9. “Ill health is due to mans artificiality of living. He lives indoors. He becomes a hothouse plant; such a plant is never as successful as a hardy garden plant is. An outdoor life is necessary to health and success.” – Alexander Graham Bell

When’s the last time you’ve been out to play? In today’s society, we can’t connect with our primordial roots because we’re these caged robots plagued by constant low-level anxieties caused by incessant cell phone connection that we can never seem to escape, no matter where we go from the bathroom to our beds. I’m not saying technology isn’t beautiful, but just as a world without technology wouldn’t be as brilliant; a world plagued by it, infested in every corner of our lives isn’t beautiful.

We need quiet contemplative walks through the woods, maybe a small quiet garden to tend to, to get out fingernails a little dirty, chopping a little wood on a Sunday morning to heat our homes, and even going back to some hunting, so when you’re searing up a piece of bear or elk in your pan with some olive oil, you have this iridescent, indescribable primal satisfaction in you that you just can’t quite describe. I want that. Everything needs its time, needs its place, and we need to carve space for both ways of life.

10. “That is one reason why her neighbors all like her; she seems so unconscious of her wealth and station.” – Miss Helen Gould

How attractive is it when a beautiful woman or handsome man doesn’t act pompous and cocky like they own the place and they can have anyone they want? How attractive is it when a wealthy person can still live a normal life, not flooding their house with ONLY the best of the best, and constantly putting people down who don’t have as much? Almost seeming ‘unconscious’ of their wealth or qualities, it becomes intoxicating to be around.

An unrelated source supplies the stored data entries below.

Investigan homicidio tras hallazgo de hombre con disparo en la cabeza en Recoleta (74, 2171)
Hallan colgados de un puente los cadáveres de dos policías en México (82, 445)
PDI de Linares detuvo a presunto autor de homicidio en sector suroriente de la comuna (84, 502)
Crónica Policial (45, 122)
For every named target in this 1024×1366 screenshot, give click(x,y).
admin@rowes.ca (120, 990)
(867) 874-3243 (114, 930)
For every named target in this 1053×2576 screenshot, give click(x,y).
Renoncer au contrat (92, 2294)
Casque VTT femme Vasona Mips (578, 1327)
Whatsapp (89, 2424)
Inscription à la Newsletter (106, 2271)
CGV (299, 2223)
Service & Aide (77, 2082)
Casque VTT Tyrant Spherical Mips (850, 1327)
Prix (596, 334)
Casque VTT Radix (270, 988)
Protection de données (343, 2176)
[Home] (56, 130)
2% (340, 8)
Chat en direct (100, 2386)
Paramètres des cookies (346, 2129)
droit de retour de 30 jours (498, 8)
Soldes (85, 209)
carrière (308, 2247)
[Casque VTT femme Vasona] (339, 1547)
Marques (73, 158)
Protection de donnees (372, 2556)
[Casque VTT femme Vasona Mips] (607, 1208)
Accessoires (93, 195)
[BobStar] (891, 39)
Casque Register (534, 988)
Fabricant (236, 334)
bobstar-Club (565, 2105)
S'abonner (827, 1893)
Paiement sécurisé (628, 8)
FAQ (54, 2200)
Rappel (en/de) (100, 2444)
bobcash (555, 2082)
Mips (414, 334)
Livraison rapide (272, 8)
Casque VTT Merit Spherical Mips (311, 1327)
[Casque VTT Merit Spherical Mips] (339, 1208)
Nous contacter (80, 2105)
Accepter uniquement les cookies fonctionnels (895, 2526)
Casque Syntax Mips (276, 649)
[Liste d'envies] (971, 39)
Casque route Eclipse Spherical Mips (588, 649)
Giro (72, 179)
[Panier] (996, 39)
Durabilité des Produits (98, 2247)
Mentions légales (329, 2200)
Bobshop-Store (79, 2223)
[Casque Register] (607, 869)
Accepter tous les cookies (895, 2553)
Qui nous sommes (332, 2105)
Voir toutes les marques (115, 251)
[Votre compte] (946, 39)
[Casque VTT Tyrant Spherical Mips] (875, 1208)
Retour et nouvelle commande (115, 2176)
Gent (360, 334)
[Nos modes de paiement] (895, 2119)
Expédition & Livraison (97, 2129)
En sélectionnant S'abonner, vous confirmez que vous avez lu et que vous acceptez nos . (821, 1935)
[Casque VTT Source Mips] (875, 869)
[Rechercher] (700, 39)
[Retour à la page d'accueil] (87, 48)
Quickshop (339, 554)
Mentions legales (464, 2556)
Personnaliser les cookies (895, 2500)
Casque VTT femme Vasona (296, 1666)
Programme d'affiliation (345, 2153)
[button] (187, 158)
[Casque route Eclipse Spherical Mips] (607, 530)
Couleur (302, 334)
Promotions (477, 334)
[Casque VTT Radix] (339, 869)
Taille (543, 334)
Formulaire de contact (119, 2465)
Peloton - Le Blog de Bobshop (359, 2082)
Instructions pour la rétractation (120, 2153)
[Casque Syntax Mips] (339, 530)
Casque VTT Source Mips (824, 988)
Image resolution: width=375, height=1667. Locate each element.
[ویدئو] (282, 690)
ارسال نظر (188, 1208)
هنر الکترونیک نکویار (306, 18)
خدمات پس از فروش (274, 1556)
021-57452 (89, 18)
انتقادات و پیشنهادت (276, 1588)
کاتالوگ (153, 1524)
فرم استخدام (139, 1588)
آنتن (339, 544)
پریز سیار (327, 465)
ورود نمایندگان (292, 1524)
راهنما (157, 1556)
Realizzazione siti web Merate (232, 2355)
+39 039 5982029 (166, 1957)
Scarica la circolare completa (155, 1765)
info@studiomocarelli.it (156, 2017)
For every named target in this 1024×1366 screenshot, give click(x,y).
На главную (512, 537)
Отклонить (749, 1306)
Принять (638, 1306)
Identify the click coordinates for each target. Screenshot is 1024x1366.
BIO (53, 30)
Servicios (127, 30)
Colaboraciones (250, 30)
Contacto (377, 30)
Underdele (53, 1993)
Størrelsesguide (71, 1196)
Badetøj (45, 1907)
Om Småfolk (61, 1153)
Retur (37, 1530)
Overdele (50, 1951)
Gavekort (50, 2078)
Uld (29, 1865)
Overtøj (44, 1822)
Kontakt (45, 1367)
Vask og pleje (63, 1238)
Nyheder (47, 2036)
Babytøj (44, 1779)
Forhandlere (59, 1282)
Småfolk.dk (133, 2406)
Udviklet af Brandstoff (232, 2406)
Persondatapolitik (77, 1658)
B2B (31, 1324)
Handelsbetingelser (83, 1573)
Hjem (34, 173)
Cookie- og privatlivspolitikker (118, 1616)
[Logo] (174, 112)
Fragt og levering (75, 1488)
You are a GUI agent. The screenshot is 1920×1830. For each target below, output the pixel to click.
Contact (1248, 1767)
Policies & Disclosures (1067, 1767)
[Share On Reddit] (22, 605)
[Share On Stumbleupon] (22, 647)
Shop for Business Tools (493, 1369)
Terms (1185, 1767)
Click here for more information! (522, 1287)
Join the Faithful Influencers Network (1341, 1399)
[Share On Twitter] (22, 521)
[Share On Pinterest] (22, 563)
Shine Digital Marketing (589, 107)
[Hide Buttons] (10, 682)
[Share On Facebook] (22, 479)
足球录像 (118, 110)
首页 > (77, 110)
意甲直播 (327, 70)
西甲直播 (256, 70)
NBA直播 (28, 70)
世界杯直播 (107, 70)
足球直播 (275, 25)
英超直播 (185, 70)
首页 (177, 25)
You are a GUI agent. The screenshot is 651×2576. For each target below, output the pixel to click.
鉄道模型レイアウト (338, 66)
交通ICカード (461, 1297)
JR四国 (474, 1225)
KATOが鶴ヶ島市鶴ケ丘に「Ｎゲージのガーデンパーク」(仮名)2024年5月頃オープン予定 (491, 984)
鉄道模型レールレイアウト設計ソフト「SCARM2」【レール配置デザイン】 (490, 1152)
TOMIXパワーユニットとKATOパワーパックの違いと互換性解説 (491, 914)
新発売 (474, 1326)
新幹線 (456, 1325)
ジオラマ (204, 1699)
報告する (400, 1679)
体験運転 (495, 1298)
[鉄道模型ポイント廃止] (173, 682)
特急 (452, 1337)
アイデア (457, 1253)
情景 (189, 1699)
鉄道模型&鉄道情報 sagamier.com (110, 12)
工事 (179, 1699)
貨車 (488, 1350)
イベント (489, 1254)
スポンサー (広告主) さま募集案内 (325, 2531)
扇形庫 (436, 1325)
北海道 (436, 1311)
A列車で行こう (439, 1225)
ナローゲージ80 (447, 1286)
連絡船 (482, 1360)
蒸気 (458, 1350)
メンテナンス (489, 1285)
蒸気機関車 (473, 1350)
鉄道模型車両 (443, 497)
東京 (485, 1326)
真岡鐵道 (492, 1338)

So whether you’re beautiful, rich, talented, or anything that makes you stand out, by realizing you’re not some almighty being, of course there was work in getting there, but seeing that a lot of luck was at play do you not only make others look up to you, admiring your admirable composure, but you only continue to grow, for someone who is humble is the fastest to grow so you’re investing in more and more personal growth, while being a role model for others around you.

11. “I have no time for society and indeed I do not care for it at all, I must use my time wisely.” – Miss Helen Gould

Everyone is careful about their money, only spending it when it’s “truly worth it,” but how careless they are with a nonrenewable resource called time? People are constantly trying to take our time away through needless meetings, calls, texts, social notifications, emails, and if we don’t set parameters up to counterbalance these constant pushes, we’re doomed to failure. We need to set guidelines of when we do and don’t use our phone, where we bring our phone, what we will say yes to, schedule ‘pockets of stillness’ (Maria Popova), so when a request does come, or emails do come they’re not responded to by you with a feeling of overwhelm that you just must get them done! No, it’s on your terms because it’s YOUR time and to feel guilty about that is foolish, no one owns you, and by letting people spend your time for you, you let them own a piece of you because what are we without our time? Dust.

Protect your time, every day should be a clock ticking, there are even websites that will show you how many days you have left. I check it every morning and write the number on my wrist. Today is 22,929. Tomorrow is 22,928. Time isn’t stopping, so people greedily taking away my hours must.